═══ Given records

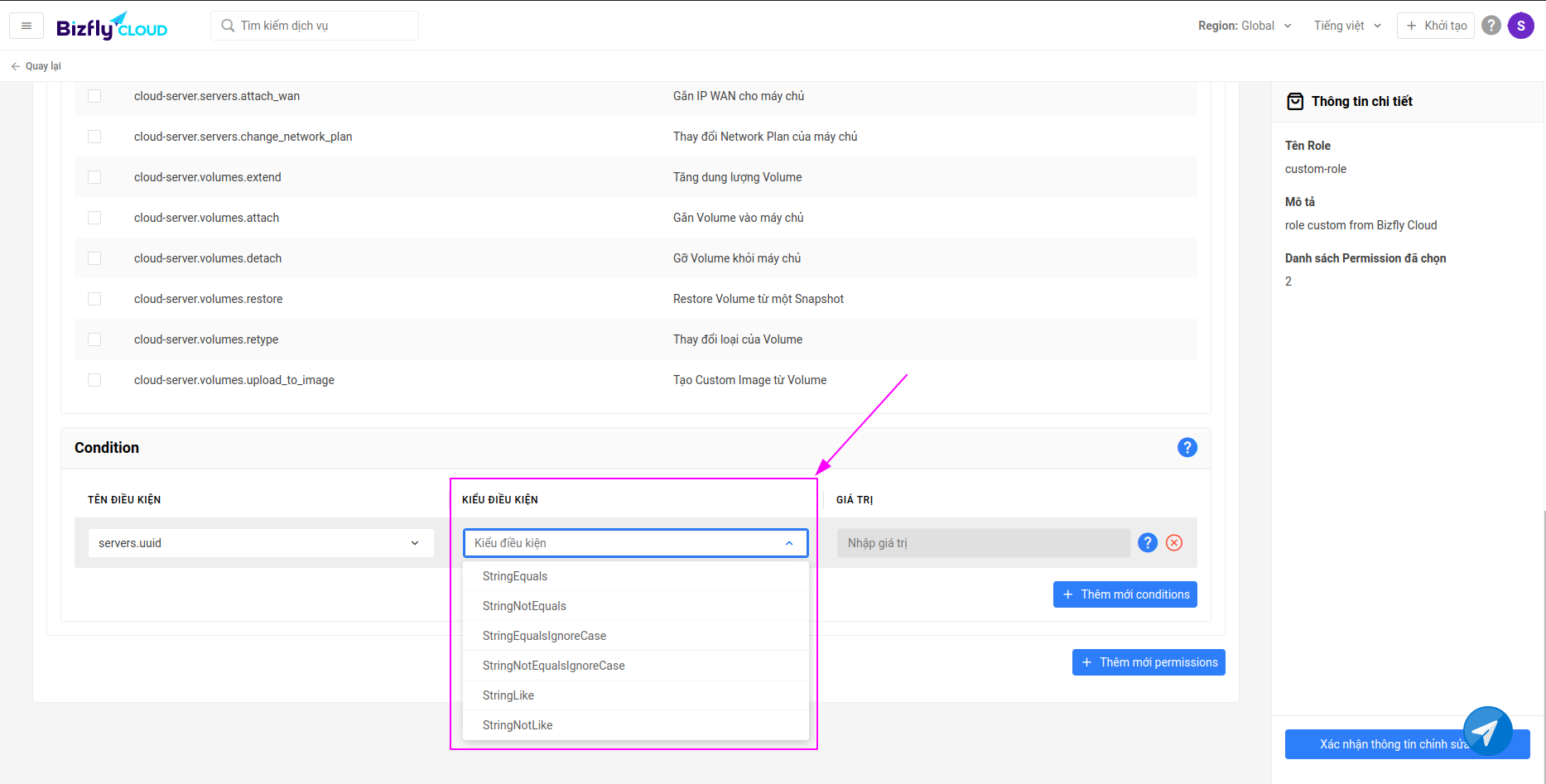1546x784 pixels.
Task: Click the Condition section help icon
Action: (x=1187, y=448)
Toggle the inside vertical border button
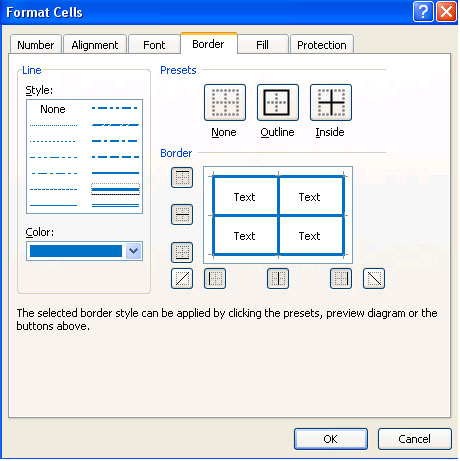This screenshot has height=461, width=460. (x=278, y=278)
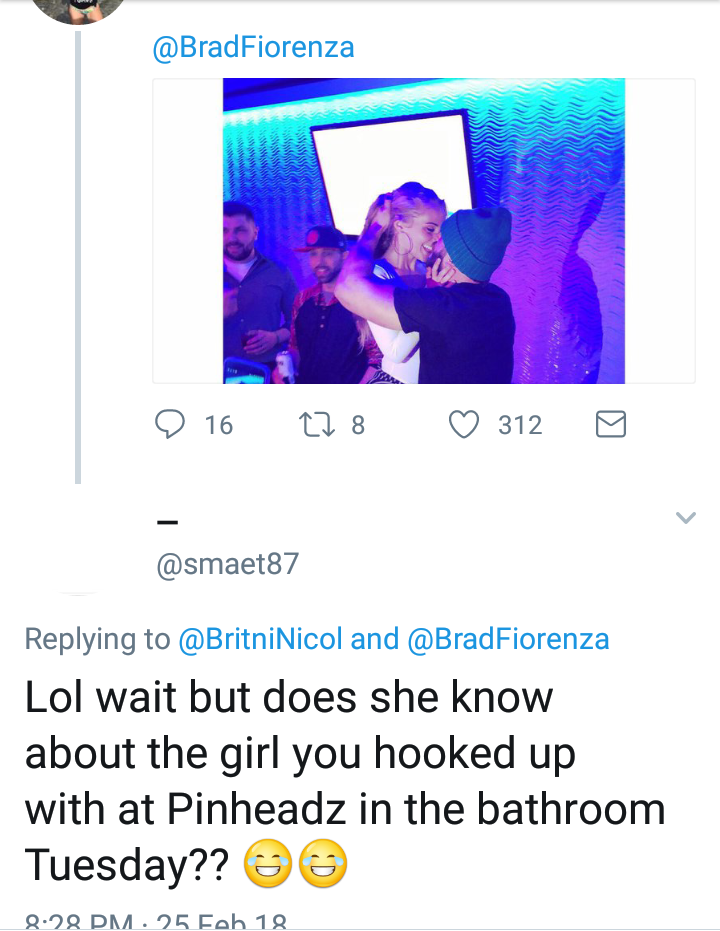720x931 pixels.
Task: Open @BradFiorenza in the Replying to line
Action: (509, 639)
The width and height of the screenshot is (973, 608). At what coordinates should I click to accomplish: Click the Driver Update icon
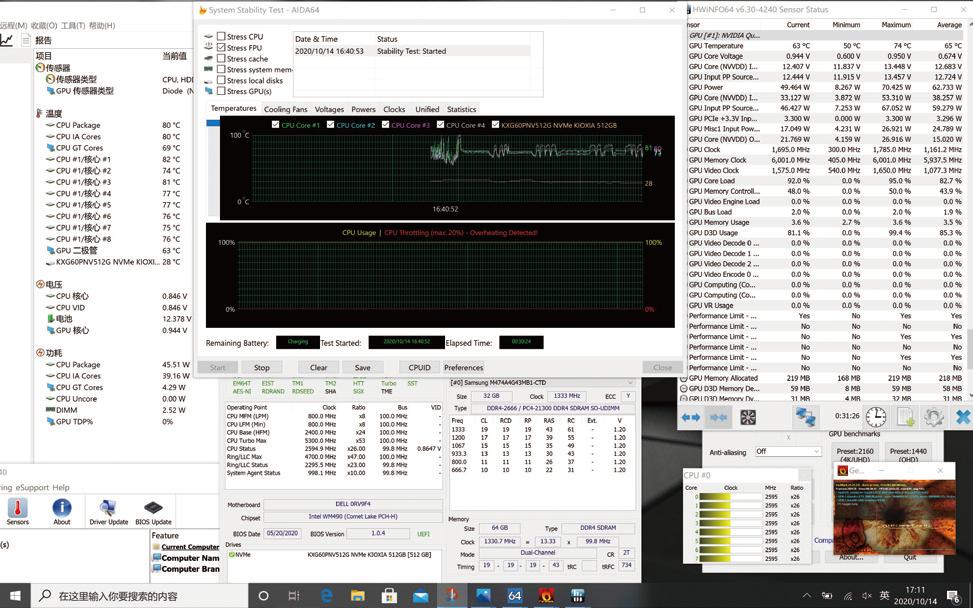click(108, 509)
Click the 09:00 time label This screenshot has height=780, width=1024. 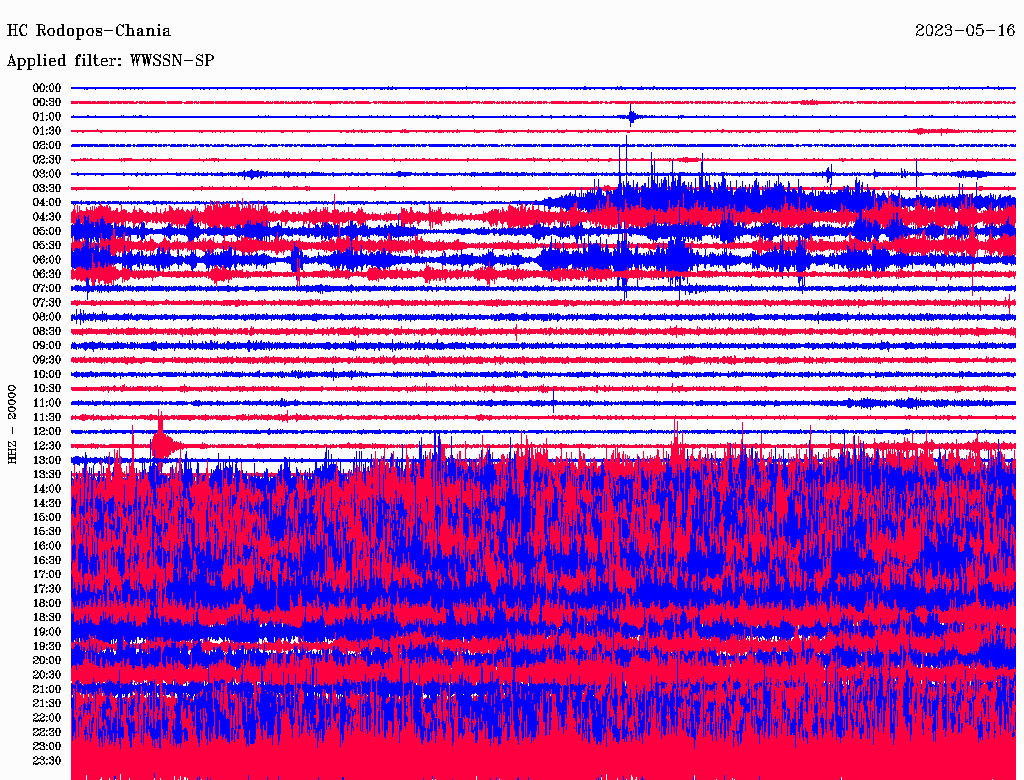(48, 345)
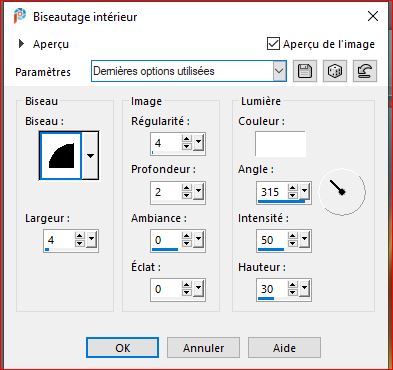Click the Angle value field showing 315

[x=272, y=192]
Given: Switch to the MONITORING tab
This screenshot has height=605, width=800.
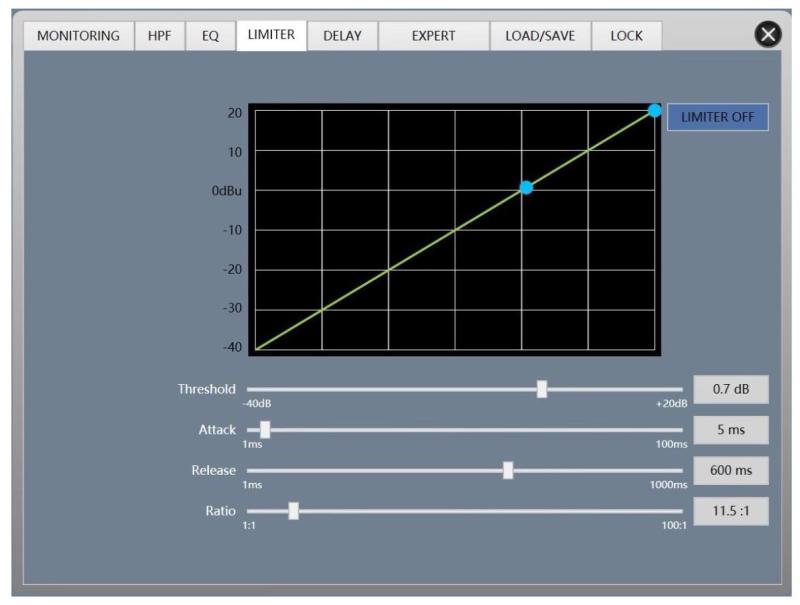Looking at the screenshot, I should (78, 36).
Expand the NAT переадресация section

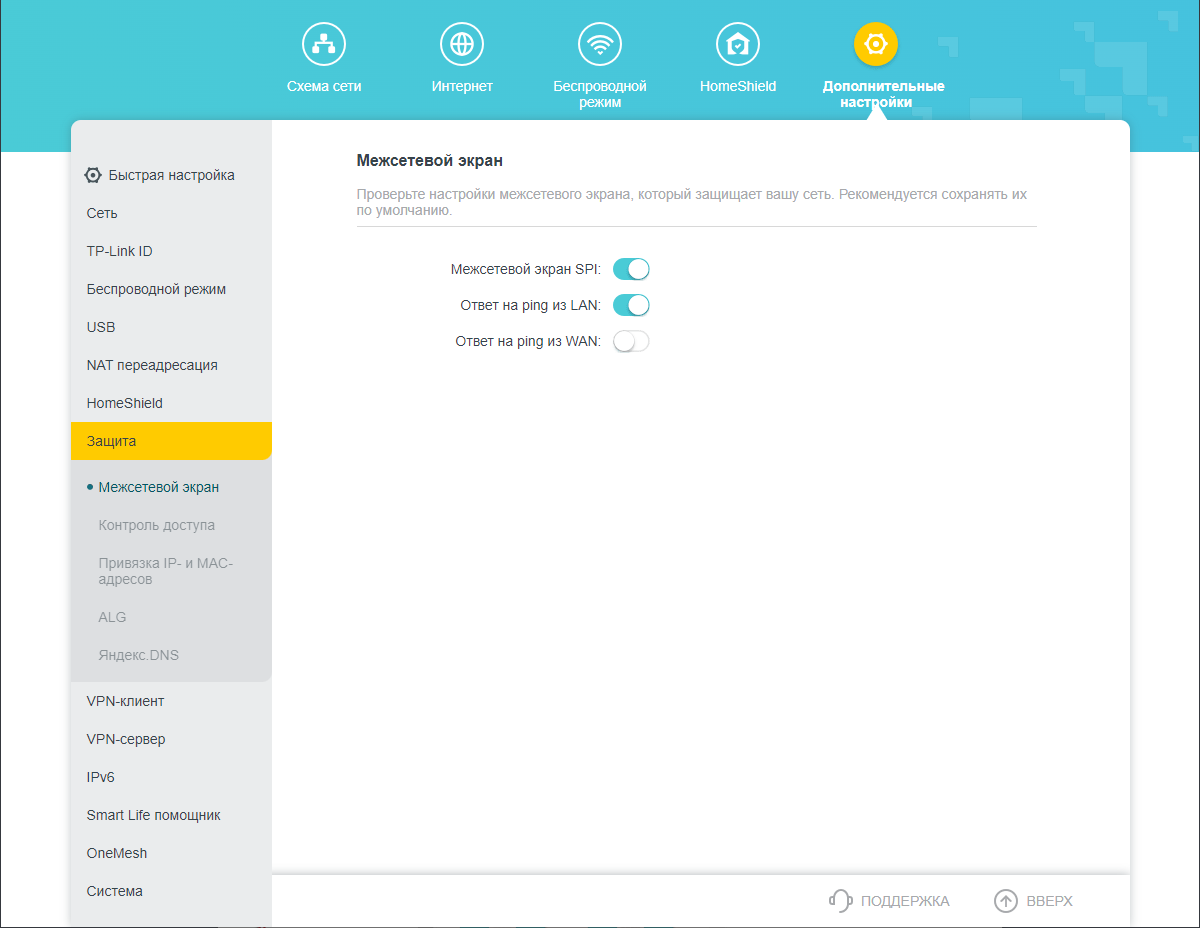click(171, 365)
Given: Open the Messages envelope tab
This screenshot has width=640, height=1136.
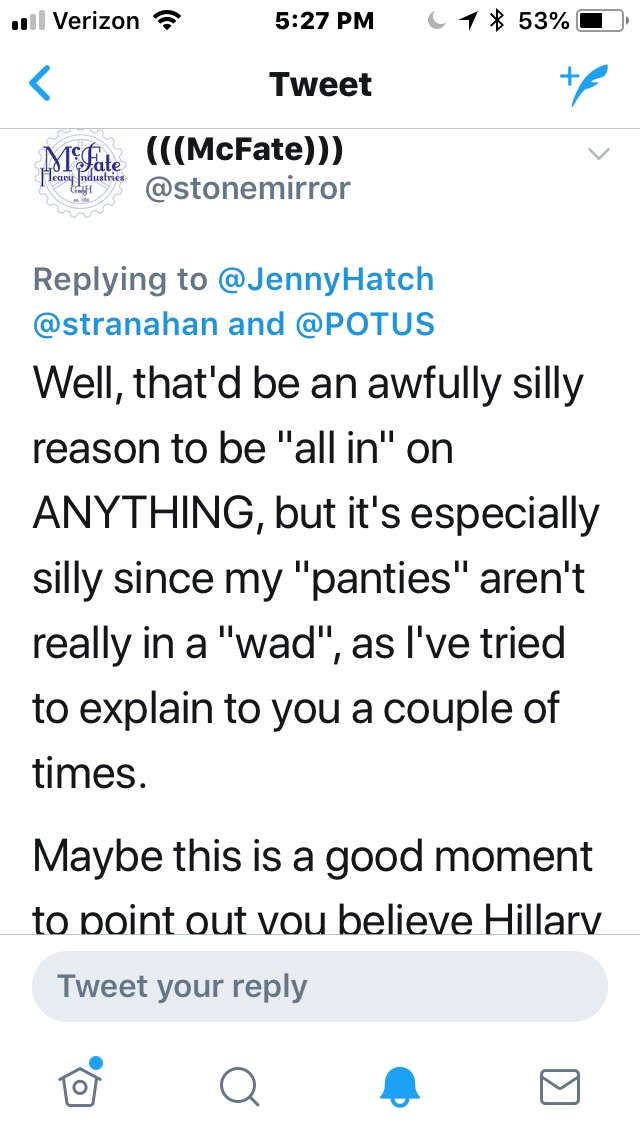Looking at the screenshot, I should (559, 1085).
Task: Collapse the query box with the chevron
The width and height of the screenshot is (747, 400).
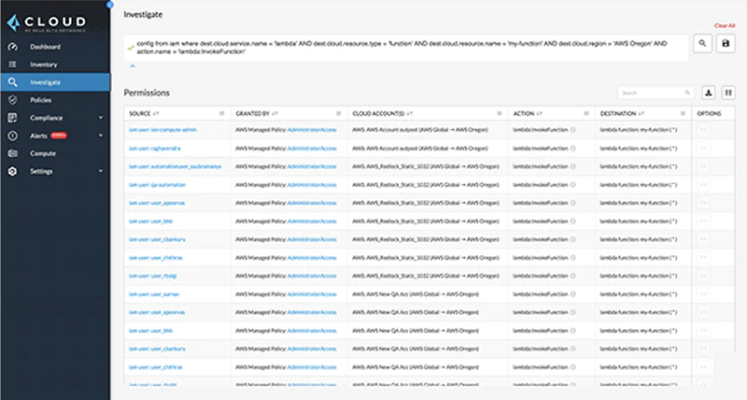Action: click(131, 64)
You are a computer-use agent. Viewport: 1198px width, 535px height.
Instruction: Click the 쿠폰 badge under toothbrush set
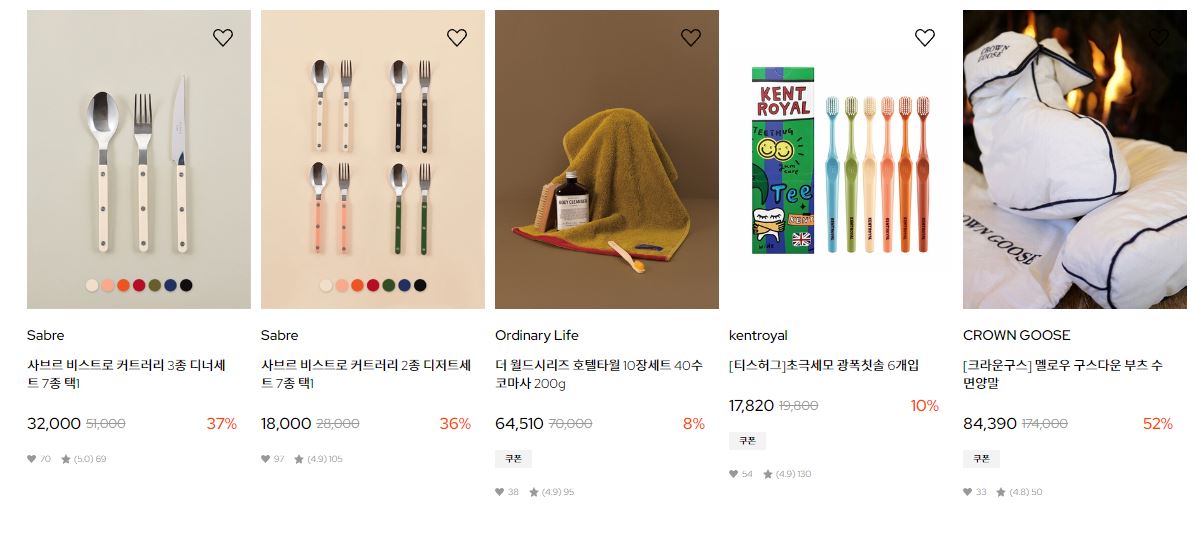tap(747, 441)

══════

→ **Work instruction**:
The lines to write out run from the one containing "Task: Collapse the query box with the chevron" through the final line of the material above, both included; write them out exactly, with no pictures.

→ **Solution to this exercise**:
Task: Collapse the query box with the chevron
The width and height of the screenshot is (747, 400).
Action: click(131, 64)
You are a computer-use agent. Viewport: 1198px width, 535px height.
Instruction: Click the 쿠폰 badge under toothbrush set
tap(747, 441)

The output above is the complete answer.